BOSTON – The head of the Boston transit authority plans to ban the operators of trains, trolleys, and buses from carrying cell phones and personal electronic devices after 49 people were injured May 8 when an operator crashed into another trolley while texting, according to the New York Times. The 24-year-old trolley operator was reportedly sending a text message to his girlfriend when the rear-end collision occurred.
"They're not to have [a cell phone] on their person," said Daniel Grabauskas, general manager of the Massachusetts Bay Transportation Authority. "They're not to bring it in the cab of the train or on board the bus. They're to leave it at home, leave it in their car, leave it in their locker or leave it with someone else," he said, as reported the New York Times. Grabauskas said operators would be dismissed immediately if found with such a device.
This is the most restrictive ban on cell phones by transit workers in the nation, including California, where last September 25 people were killed and 135 injured when the engineer of a Los Angeles commuter train collided with a freight train moments after sending a text message, according to the New York Times.

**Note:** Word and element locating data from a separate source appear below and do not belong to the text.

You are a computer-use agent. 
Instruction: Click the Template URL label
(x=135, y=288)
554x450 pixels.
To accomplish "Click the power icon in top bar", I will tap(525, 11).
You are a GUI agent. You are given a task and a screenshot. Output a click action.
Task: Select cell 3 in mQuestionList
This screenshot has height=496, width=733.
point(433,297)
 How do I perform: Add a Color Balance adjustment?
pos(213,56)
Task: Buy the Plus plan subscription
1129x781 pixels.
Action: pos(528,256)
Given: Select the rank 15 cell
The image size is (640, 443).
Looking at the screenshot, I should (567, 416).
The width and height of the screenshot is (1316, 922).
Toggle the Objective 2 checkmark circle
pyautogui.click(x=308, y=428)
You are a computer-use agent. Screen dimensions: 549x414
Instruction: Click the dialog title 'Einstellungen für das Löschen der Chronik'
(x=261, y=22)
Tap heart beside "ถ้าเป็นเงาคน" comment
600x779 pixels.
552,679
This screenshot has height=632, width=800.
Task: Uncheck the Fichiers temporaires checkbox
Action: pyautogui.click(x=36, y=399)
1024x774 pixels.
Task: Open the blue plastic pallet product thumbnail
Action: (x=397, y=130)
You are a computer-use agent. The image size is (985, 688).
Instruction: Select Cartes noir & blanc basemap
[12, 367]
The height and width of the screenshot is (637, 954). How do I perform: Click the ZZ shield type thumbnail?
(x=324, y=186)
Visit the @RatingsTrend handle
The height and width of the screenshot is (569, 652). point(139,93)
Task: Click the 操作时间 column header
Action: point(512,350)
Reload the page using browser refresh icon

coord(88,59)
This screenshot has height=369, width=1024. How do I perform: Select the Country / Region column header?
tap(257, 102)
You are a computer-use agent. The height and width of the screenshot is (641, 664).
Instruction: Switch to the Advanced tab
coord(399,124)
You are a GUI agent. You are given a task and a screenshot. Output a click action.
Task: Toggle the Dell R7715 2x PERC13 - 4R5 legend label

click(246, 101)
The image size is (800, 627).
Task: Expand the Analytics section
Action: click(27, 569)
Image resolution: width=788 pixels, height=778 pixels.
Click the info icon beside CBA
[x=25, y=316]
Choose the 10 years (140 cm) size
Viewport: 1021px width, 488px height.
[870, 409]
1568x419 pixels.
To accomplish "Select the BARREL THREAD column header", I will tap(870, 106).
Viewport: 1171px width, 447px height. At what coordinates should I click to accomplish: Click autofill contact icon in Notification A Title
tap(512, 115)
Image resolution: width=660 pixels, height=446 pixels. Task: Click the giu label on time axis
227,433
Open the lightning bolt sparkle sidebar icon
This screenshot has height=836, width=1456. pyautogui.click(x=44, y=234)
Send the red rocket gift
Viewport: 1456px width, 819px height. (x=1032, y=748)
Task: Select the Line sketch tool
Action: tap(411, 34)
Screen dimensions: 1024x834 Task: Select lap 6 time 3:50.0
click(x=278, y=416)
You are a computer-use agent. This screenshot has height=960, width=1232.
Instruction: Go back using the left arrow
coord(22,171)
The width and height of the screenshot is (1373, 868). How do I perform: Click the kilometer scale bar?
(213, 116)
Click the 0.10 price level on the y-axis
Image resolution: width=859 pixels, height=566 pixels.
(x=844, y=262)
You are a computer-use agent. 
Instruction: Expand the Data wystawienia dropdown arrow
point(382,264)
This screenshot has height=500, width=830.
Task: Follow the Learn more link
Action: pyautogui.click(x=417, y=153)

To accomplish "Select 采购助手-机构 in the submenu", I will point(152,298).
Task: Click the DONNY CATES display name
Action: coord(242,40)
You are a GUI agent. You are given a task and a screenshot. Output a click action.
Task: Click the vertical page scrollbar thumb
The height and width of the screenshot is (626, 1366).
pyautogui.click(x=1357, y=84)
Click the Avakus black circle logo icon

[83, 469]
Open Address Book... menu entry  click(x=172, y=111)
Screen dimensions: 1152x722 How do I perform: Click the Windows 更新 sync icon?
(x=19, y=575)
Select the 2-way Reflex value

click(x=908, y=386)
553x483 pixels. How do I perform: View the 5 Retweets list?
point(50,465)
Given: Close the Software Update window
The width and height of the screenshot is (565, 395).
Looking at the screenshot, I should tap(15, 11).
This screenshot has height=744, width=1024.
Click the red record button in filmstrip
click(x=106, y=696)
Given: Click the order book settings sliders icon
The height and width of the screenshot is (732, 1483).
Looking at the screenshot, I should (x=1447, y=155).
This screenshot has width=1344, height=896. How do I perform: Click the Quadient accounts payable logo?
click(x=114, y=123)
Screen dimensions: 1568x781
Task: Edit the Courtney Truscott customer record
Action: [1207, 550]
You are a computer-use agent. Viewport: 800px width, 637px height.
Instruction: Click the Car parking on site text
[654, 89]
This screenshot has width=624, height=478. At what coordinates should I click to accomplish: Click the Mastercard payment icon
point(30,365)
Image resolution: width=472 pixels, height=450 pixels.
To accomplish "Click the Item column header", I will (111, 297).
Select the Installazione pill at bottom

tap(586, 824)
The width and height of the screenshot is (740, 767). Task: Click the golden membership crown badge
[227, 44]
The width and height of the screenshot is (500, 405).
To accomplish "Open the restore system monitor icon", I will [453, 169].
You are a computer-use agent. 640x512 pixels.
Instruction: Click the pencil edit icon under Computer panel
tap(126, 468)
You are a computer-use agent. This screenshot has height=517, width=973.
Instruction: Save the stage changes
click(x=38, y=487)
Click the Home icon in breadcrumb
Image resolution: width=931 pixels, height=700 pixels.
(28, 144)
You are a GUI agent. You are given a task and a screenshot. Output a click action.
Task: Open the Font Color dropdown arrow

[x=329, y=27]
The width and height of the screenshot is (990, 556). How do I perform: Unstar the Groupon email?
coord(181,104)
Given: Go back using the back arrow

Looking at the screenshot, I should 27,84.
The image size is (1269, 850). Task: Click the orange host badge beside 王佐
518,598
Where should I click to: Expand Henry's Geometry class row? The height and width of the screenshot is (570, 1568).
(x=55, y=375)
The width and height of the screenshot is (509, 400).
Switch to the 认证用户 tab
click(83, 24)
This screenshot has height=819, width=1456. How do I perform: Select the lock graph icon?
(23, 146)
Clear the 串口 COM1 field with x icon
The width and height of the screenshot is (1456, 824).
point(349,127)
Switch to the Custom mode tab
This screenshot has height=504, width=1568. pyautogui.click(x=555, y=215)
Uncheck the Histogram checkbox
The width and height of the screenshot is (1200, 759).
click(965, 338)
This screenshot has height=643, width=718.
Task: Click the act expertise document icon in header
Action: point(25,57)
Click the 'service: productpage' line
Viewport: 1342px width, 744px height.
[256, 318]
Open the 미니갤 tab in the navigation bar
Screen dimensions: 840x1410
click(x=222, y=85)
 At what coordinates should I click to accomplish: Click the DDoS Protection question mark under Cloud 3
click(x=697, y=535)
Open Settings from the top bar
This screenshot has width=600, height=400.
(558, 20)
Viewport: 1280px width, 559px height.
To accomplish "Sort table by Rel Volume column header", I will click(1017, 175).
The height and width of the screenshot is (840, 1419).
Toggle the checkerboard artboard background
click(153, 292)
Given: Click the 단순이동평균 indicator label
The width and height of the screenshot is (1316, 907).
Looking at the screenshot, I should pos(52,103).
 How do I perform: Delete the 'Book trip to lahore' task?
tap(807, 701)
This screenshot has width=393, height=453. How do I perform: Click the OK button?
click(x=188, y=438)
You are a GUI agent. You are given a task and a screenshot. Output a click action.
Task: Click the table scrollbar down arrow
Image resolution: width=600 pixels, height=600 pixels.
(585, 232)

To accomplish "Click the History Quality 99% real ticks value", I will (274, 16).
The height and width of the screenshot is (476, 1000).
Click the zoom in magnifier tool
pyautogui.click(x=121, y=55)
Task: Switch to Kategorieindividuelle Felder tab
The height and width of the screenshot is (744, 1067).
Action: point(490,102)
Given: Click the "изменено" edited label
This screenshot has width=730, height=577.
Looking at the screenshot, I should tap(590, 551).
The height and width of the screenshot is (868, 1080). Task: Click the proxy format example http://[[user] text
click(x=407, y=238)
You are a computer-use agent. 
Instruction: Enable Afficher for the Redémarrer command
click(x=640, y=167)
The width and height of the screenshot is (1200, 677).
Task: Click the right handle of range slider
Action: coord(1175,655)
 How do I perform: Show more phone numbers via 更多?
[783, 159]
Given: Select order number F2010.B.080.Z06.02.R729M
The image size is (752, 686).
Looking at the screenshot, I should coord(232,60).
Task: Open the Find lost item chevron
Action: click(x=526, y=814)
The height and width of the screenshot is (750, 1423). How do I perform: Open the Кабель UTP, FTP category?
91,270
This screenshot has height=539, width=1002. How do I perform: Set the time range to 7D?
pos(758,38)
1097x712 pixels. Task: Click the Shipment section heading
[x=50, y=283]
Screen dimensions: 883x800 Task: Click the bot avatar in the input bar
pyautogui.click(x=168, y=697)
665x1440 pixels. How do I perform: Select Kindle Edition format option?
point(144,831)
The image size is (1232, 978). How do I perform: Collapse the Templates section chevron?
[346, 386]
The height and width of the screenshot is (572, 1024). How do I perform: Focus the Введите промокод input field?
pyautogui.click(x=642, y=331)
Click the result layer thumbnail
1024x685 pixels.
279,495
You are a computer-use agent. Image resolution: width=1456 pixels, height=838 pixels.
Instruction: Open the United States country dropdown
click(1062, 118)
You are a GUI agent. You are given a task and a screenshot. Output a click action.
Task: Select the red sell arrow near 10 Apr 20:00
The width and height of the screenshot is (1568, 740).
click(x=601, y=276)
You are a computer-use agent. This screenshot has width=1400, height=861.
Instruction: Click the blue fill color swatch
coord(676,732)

Currently, employees are prohibited from talking or texting on their cell phones while working, but are permitted to carry them. The new rule would bar operators from even bringing the devices on board, reported the Boston Globe. A first offense resulted in a three-day suspension, a second offense resulted in 10 days, and a third offense resulted in termination. In special cases, an operator could be terminated on the first offense, Grabauskas said, noting the May 8 incident may well be one of those special cases, reported the Globe.
"He was looking down at his phone," Grabauskas said. "He noticed red lights, looked up, attempted to apply the brake, and it was too late. He struck a train that was stopped at a red signal."
In the chaotic aftermath of Friday night's collision, 49 of the 124 passengers from both trains were taken to local hospitals, where they treated for minor injuries, Grabauskas said. The trolley operator, who was on the job for 22 months, suffered the most serious injury, a broken wrist.